“De beste manier om werknemers voor te bereiden is om ze zelf op te leiden”

“De beste manier om werknemers voor te bereiden is om ze zelf op te leiden”

De Brusselse Hoofdstedelijke Regering trekt een premie van € 1.750 uit om bedrijven te stimuleren meer jongeren uit het alternerende onderwijs aan te werven

Alternerende opleidingen leiden bijna zeker tot werk: 82% van de jongeren die slaagden voor een alternerende opleiding vond binnen het jaar werk. Ondanks dat blijft alternerende opleiding hier een randverschijnsel. In Brussel zijn 5.778 jongeren ingeschreven voor een alternerendeopleidingscyclus. Dat is een toename met 12% in een jaar, wat echter wel gering blijft ten opzichte van de 20.000 nieuwkomers bij Actiris.

De moeilijkheid bestaat erin bedrijven te vinden die willen meewerken. In september jongstleden konden 385 jongeren niet van start gaan met hun opleiding omdat er geen werkgevers waren die hen wilden aanvaarden. Er is een beruchte kloof tussen het macro-economische discours van werkgeversfederaties, die pleiten voor de uitbouw van alternerende opleidingen, en de micro-economische realiteit bij bedrijven die erop zouden moeten ingaan. De premie van 1.750 euro van de Brusselse Hoofdstedelijke Regering zou hen ertoe moeten aanzetten dat te doen.

Alternerende opleiding, een kloof tussen het discours en de realiteit

In België is er nog geen echte cultuur van partnerschap tussen het onderwijs en de bedrijfswereld zoals in Duitstalige of Scandinavische landen. Aan de ene kant is er angst voor een soort privatisering van opleidingen. Aan de andere kant is er nog geen maatschappelijk bewustzijn van de noodzaak voor bedrijven om in opleiding te investeren.

◆ **Gegevensregels**:

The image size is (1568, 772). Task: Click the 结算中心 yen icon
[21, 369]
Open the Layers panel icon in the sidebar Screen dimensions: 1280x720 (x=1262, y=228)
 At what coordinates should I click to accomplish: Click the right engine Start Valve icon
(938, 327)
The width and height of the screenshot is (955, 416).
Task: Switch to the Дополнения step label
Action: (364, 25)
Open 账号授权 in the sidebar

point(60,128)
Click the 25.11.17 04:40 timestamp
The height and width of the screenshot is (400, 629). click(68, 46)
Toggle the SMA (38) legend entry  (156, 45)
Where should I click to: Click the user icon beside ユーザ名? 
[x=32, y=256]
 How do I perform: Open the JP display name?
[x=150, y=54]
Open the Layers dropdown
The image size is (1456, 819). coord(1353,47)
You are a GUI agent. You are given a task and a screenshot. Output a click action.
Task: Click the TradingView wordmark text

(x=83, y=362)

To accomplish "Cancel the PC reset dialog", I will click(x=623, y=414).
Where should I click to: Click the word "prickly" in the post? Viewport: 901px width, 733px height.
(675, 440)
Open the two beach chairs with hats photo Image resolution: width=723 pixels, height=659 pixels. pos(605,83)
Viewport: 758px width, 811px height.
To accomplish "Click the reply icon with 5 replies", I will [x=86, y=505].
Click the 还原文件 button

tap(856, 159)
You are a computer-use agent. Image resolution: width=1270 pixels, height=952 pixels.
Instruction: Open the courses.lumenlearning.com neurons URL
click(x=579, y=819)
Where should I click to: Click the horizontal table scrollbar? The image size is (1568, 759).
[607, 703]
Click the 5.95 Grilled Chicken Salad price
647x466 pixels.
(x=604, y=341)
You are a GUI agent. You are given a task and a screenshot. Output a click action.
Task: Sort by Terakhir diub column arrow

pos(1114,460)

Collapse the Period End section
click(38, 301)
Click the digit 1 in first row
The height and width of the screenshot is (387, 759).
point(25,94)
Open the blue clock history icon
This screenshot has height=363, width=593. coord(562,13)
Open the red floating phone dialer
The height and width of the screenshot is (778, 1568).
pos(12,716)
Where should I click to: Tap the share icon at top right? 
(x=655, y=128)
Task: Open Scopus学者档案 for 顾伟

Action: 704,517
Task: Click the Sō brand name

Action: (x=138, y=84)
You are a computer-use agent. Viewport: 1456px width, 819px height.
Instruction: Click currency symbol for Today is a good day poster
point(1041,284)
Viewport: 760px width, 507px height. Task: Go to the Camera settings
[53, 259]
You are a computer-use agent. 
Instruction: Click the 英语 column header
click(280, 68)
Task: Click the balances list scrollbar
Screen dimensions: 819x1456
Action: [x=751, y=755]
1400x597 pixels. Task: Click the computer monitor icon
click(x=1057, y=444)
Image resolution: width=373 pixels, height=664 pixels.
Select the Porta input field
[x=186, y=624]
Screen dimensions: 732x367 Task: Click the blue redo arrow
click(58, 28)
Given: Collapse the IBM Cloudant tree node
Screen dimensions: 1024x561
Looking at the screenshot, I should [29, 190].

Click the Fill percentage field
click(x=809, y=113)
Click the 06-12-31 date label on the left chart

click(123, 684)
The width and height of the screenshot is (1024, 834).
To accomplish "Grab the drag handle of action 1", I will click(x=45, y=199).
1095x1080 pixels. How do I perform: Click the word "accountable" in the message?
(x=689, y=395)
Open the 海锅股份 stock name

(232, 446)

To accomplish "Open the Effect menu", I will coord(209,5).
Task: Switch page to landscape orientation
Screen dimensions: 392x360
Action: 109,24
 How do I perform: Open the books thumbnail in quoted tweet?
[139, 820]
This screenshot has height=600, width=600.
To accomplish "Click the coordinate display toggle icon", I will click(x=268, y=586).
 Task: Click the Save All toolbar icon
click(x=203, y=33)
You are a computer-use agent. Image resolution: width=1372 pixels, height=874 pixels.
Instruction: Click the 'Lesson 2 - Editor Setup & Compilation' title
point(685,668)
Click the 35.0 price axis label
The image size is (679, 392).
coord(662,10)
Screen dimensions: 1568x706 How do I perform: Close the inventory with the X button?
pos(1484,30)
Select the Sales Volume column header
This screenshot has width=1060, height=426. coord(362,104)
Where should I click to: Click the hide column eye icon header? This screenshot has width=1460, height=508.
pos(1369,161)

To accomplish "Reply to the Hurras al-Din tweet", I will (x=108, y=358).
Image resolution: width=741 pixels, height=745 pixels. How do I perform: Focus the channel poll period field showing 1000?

◆ **OPDRACHT**: Neem uit de tekst over alternerende opleidingen alles over van "In België is" tot en met "opleiding te investeren.", en hernoem daarin "België" tot "Frankrijk".

◆ **DE OPLOSSING**:
In Frankrijk is er nog geen echte cultuur van partnerschap tussen het onderwijs en de bedrijfswereld zoals in Duitstalige of Scandinavische landen. Aan de ene kant is er angst voor een soort privatisering van opleidingen. Aan de andere kant is er nog geen maatschappelijk bewustzijn van de noodzaak voor bedrijven om in opleiding te investeren.